• _TEKS BACAAN_
# # # # # # #

JAKARTA (Arrahmah.com) – Terkait stigma media penyebar terorisme yang dialamatkan Badan Nasional Penanggulangan Teror (BNPT) ke beberapa media Islam termasuk arrahmah.com, Sekjen Forum Umat Islam (FUI) menilai tindakan tersebut tergantung kepentingan proyek yang dijalankan oleh pemerintah.
“Ya mau-maunya mereka saja, nanti dibilang orang sholat jama’ah pun bisa mereka sebut terorisme, nanti mereka bisa saja membuat undang-undang yang melarang sholat Jama’ah,” kata Ustadz Khaththath kepada arrahmah.com beberapa waktu lalu.
Lanjutnya, sebagian umat Islam yang menilai deradikalisasi sebagai hal yang baik harus menyadari bahwa itu hanyalah tahapan pertama dari upaya merusak islam.

# # # # # # #

• _PETUNJUK PENGERJAAN_
a) Salin tanpa perubahan bagian berita tentang stigma BNPT terhadap media Islam, mulai dari "Lanjutnya, sebagian umat" sampai dengan "upaya merusak islam.".
b) Teruskan berita tentang tanggapan Sekjen FUI atas stigma BNPT itu, dimulai setelah kalimat terakhirnya.

• _BLOK DATA_

# # # # # # #

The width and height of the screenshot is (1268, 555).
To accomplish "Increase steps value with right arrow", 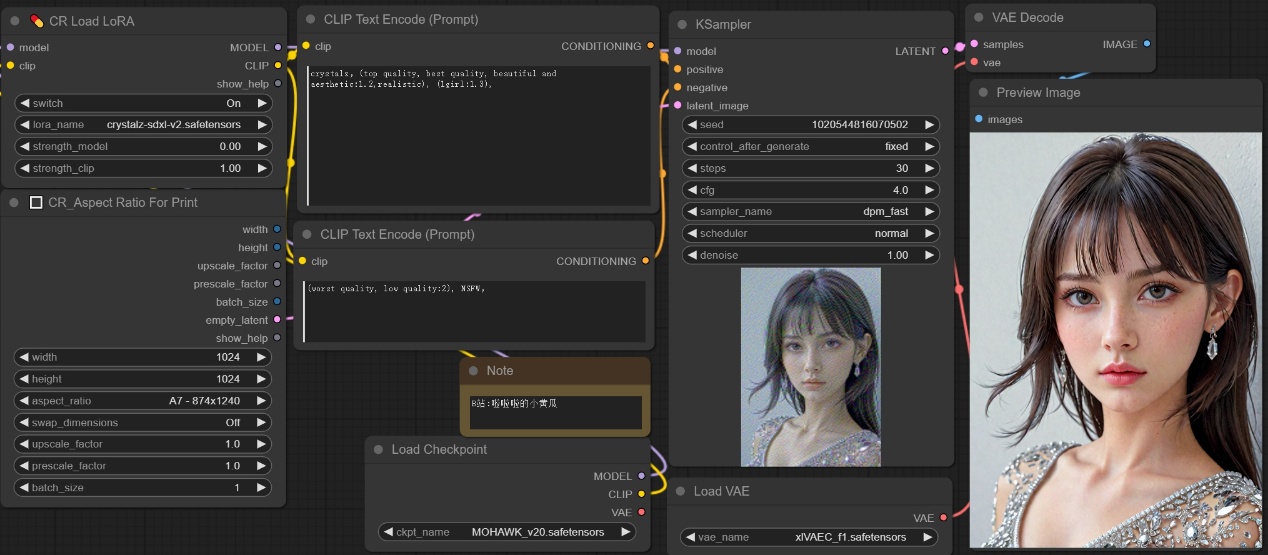I will tap(929, 168).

# # # # # # #

• _JAWABAN TUGAS_
a)
Lanjutnya, sebagian umat Islam yang menilai deradikalisasi sebagai hal yang baik harus menyadari bahwa itu hanyalah tahapan pertama dari upaya merusak islam.

b)
“Memang sementara, sebagian umat Islam ada yang menilai bahwa deradikalisasi bagus, dan itu tidak masalah dengan umat Islam, karena pemerintah kan mengizinkan sholat. Tapi, nanti suatu ketika setelah selesai proyek deradikalisasi, akan ada peraturan yang mereka buat untuk proyek melarang sholat berjamaah, proyek larangan berjilbab, undang-undang pewajiban jilbab saja diganjal. Dulu jilbab dibilang ninja dan sebagainya,” ucap Ustadz Khaththath.
Maknanya, tambah Ustadz Khaththath, semua labelisasi yang dialamatkan kepada umat Islam tergantung program yang sedang dijalankan oleh pemerintah dan BNPT.
“Artinya, semau-mau BNPT lah, nanti kalau orang berbaju putih bisa disebut teroris. Jadi, ini semau-maunya dia, karena ini kan intinya proyek,” ujarnya.
Menghadapi gelombang serangan dan tudingan kepada media dakwah, Ustadz Khaththath menghimbau agar media-media Islam agar bersatu dan kerjasama dalam menghadapi tantangan tersebut.
“Media Islam harus mempunyai persatuan, buat forum intensif dan interaktif membahas dan mencari solusi dari setiap persoalan yang ada, agar dapat menghadapi segala persoalan secara bersama-sama,” imbuhnya.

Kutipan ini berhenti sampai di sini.